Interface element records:
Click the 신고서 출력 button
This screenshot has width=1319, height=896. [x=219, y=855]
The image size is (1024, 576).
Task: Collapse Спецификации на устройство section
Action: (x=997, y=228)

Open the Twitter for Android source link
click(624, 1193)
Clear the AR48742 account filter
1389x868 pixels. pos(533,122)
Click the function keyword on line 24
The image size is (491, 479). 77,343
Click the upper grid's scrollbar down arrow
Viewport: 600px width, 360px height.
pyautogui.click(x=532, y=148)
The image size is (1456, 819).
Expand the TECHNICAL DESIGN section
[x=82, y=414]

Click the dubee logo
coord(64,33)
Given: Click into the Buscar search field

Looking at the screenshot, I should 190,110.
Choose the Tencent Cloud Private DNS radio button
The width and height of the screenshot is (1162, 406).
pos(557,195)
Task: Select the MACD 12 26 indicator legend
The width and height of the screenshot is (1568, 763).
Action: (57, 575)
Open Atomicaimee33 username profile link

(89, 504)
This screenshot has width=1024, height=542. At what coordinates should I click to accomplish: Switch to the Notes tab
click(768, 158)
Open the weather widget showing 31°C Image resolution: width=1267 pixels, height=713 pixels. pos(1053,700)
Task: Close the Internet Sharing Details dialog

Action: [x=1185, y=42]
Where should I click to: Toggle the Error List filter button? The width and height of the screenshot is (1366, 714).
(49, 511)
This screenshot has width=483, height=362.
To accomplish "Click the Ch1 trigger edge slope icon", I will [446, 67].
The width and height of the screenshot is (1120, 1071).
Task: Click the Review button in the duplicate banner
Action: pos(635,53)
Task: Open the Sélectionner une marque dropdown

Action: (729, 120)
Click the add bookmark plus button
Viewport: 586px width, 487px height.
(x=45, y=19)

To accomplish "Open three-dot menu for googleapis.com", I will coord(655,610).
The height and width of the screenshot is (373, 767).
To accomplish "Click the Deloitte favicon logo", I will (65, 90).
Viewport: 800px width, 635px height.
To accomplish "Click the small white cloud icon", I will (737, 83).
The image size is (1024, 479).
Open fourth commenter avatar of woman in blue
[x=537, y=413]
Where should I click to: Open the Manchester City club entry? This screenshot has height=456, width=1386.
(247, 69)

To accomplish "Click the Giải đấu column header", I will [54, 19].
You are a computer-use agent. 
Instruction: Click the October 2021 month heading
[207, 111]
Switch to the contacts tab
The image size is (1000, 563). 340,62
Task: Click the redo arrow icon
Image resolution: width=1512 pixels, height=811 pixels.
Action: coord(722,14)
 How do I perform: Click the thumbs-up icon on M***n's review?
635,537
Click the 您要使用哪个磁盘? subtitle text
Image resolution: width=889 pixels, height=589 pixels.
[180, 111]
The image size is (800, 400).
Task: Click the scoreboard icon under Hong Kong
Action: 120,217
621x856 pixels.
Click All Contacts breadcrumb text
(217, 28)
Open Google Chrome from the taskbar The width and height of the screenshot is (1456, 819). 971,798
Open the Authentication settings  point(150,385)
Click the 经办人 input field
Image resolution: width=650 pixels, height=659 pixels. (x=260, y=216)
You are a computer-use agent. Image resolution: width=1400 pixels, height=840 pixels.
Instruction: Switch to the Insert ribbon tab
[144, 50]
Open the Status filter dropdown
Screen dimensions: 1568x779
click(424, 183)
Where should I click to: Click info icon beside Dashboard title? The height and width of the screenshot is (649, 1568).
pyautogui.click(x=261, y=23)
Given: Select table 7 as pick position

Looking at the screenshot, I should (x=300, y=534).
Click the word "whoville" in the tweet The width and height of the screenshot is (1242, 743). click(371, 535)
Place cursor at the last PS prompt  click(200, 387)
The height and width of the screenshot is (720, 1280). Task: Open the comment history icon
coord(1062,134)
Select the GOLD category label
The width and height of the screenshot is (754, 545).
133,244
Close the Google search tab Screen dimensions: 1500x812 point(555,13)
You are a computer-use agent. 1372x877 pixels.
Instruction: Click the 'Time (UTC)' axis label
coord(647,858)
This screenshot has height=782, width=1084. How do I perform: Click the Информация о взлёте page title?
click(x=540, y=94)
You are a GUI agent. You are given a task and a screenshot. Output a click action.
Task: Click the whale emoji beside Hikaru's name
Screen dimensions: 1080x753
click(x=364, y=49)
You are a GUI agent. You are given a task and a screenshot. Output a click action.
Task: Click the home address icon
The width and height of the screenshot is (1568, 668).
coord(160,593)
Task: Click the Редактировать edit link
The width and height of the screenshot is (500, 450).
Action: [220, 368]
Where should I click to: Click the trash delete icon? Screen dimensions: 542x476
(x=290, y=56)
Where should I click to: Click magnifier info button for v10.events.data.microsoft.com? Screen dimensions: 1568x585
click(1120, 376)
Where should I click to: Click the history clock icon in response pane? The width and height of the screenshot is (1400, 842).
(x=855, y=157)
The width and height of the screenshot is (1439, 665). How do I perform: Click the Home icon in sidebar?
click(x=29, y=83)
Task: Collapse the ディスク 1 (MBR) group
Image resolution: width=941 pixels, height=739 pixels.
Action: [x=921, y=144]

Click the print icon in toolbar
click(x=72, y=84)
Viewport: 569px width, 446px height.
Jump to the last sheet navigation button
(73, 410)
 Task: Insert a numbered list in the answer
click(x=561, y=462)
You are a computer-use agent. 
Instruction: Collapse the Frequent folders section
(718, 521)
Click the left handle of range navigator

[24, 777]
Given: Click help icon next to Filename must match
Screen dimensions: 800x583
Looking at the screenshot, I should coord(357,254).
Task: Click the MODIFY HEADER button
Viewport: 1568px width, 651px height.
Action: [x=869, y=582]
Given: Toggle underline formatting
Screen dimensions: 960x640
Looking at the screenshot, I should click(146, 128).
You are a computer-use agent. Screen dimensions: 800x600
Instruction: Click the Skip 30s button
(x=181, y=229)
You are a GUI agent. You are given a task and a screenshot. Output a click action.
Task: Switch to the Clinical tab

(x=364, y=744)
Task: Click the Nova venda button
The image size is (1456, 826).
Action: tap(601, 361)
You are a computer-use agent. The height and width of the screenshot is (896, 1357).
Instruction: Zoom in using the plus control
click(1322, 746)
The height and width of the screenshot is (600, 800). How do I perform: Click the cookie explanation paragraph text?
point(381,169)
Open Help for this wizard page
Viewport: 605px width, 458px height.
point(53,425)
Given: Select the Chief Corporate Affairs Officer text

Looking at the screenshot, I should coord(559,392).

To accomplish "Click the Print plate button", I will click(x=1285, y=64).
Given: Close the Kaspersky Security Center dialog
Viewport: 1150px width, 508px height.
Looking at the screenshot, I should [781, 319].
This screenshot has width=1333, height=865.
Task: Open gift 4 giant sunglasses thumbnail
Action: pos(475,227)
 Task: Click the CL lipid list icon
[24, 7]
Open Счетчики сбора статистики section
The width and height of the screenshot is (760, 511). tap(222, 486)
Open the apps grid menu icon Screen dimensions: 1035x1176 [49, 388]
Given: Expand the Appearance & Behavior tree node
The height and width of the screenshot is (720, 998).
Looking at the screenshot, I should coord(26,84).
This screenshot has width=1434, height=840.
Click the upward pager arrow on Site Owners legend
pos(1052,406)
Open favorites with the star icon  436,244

**Exercise prompt:**
Reproduce all of the material above, substituting "Kaspersky Endpoint Security" for "Kaspersky Security Center" and leaving every other line as it is.

**Task solution:**
Click the 신고서 출력 button
This screenshot has width=1319, height=896. [x=219, y=855]
The image size is (1024, 576).
Task: Collapse Спецификации на устройство section
Action: (x=997, y=228)

Open the Twitter for Android source link
click(624, 1193)
Clear the AR48742 account filter
1389x868 pixels. pos(533,122)
Click the function keyword on line 24
The image size is (491, 479). 77,343
Click the upper grid's scrollbar down arrow
Viewport: 600px width, 360px height.
pyautogui.click(x=532, y=148)
The image size is (1456, 819).
Expand the TECHNICAL DESIGN section
[x=82, y=414]

Click the dubee logo
coord(64,33)
Given: Click into the Buscar search field

Looking at the screenshot, I should 190,110.
Choose the Tencent Cloud Private DNS radio button
The width and height of the screenshot is (1162, 406).
pos(557,195)
Task: Select the MACD 12 26 indicator legend
The width and height of the screenshot is (1568, 763).
Action: (57, 575)
Open Atomicaimee33 username profile link

(89, 504)
This screenshot has width=1024, height=542. At what coordinates should I click to accomplish: Switch to the Notes tab
click(768, 158)
Open the weather widget showing 31°C Image resolution: width=1267 pixels, height=713 pixels. pos(1053,700)
Task: Close the Internet Sharing Details dialog

Action: [x=1185, y=42]
Where should I click to: Toggle the Error List filter button? The width and height of the screenshot is (1366, 714).
(49, 511)
This screenshot has width=483, height=362.
To accomplish "Click the Ch1 trigger edge slope icon", I will [446, 67].
The width and height of the screenshot is (1120, 1071).
Task: Click the Review button in the duplicate banner
Action: pos(635,53)
Task: Open the Sélectionner une marque dropdown

Action: (729, 120)
Click the add bookmark plus button
Viewport: 586px width, 487px height.
(x=45, y=19)

To accomplish "Open three-dot menu for googleapis.com", I will coord(655,610).
The height and width of the screenshot is (373, 767).
To accomplish "Click the Deloitte favicon logo", I will (65, 90).
Viewport: 800px width, 635px height.
To accomplish "Click the small white cloud icon", I will (737, 83).
The image size is (1024, 479).
Open fourth commenter avatar of woman in blue
[x=537, y=413]
Where should I click to: Open the Manchester City club entry? This screenshot has height=456, width=1386.
(247, 69)

To accomplish "Click the Giải đấu column header", I will [54, 19].
You are a computer-use agent. 
Instruction: Click the October 2021 month heading
[207, 111]
Switch to the contacts tab
The image size is (1000, 563). 340,62
Task: Click the redo arrow icon
Image resolution: width=1512 pixels, height=811 pixels.
Action: coord(722,14)
 How do I perform: Click the thumbs-up icon on M***n's review?
635,537
Click the 您要使用哪个磁盘? subtitle text
Image resolution: width=889 pixels, height=589 pixels.
[180, 111]
The image size is (800, 400).
Task: Click the scoreboard icon under Hong Kong
Action: 120,217
621x856 pixels.
Click All Contacts breadcrumb text
(217, 28)
Open Google Chrome from the taskbar The width and height of the screenshot is (1456, 819). 971,798
Open the Authentication settings  point(150,385)
Click the 经办人 input field
Image resolution: width=650 pixels, height=659 pixels. (x=260, y=216)
You are a computer-use agent. Image resolution: width=1400 pixels, height=840 pixels.
Instruction: Switch to the Insert ribbon tab
[144, 50]
Open the Status filter dropdown
Screen dimensions: 1568x779
click(424, 183)
Where should I click to: Click info icon beside Dashboard title? The height and width of the screenshot is (649, 1568).
pyautogui.click(x=261, y=23)
Given: Select table 7 as pick position

Looking at the screenshot, I should (x=300, y=534).
Click the word "whoville" in the tweet The width and height of the screenshot is (1242, 743). click(371, 535)
Place cursor at the last PS prompt  click(200, 387)
The height and width of the screenshot is (720, 1280). Task: Open the comment history icon
coord(1062,134)
Select the GOLD category label
The width and height of the screenshot is (754, 545).
133,244
Close the Google search tab Screen dimensions: 1500x812 point(555,13)
You are a computer-use agent. 1372x877 pixels.
Instruction: Click the 'Time (UTC)' axis label
coord(647,858)
This screenshot has height=782, width=1084. How do I perform: Click the Информация о взлёте page title?
click(x=540, y=94)
You are a GUI agent. You are given a task and a screenshot. Output a click action.
Task: Click the whale emoji beside Hikaru's name
Screen dimensions: 1080x753
click(x=364, y=49)
You are a GUI agent. You are given a task and a screenshot. Output a click action.
Task: Click the home address icon
The width and height of the screenshot is (1568, 668).
coord(160,593)
Task: Click the Редактировать edit link
The width and height of the screenshot is (500, 450).
Action: [220, 368]
Where should I click to: Click the trash delete icon? Screen dimensions: 542x476
(x=290, y=56)
Where should I click to: Click magnifier info button for v10.events.data.microsoft.com? Screen dimensions: 1568x585
click(1120, 376)
Where should I click to: Click the history clock icon in response pane? The width and height of the screenshot is (1400, 842).
(x=855, y=157)
The width and height of the screenshot is (1439, 665). How do I perform: Click the Home icon in sidebar?
click(x=29, y=83)
Task: Collapse the ディスク 1 (MBR) group
Image resolution: width=941 pixels, height=739 pixels.
Action: [x=921, y=144]

Click the print icon in toolbar
click(x=72, y=84)
Viewport: 569px width, 446px height.
Jump to the last sheet navigation button
(73, 410)
 Task: Insert a numbered list in the answer
click(x=561, y=462)
You are a computer-use agent. 
Instruction: Collapse the Frequent folders section
(718, 521)
Click the left handle of range navigator

[24, 777]
Given: Click help icon next to Filename must match
Screen dimensions: 800x583
Looking at the screenshot, I should coord(357,254).
Task: Click the MODIFY HEADER button
Viewport: 1568px width, 651px height.
Action: [x=869, y=582]
Given: Toggle underline formatting
Screen dimensions: 960x640
Looking at the screenshot, I should click(146, 128).
You are a computer-use agent. Screen dimensions: 800x600
Instruction: Click the Skip 30s button
(x=181, y=229)
You are a GUI agent. You are given a task and a screenshot. Output a click action.
Task: Switch to the Clinical tab

(x=364, y=744)
Task: Click the Nova venda button
The image size is (1456, 826).
Action: tap(601, 361)
You are a computer-use agent. The height and width of the screenshot is (896, 1357).
Instruction: Zoom in using the plus control
click(1322, 746)
The height and width of the screenshot is (600, 800). How do I perform: Click the cookie explanation paragraph text?
point(381,169)
Open Help for this wizard page
Viewport: 605px width, 458px height.
point(53,425)
Given: Select the Chief Corporate Affairs Officer text

Looking at the screenshot, I should coord(559,392).

To accomplish "Click the Print plate button", I will click(x=1285, y=64).
Given: Close the Kaspersky Endpoint Security dialog
Viewport: 1150px width, 508px height.
Looking at the screenshot, I should [781, 319].
This screenshot has width=1333, height=865.
Task: Open gift 4 giant sunglasses thumbnail
Action: pos(475,227)
 Task: Click the CL lipid list icon
[24, 7]
Open Счетчики сбора статистики section
The width and height of the screenshot is (760, 511). tap(222, 486)
Open the apps grid menu icon Screen dimensions: 1035x1176 [49, 388]
Given: Expand the Appearance & Behavior tree node
The height and width of the screenshot is (720, 998).
Looking at the screenshot, I should coord(26,84).
This screenshot has width=1434, height=840.
Click the upward pager arrow on Site Owners legend
pos(1052,406)
Open favorites with the star icon  436,244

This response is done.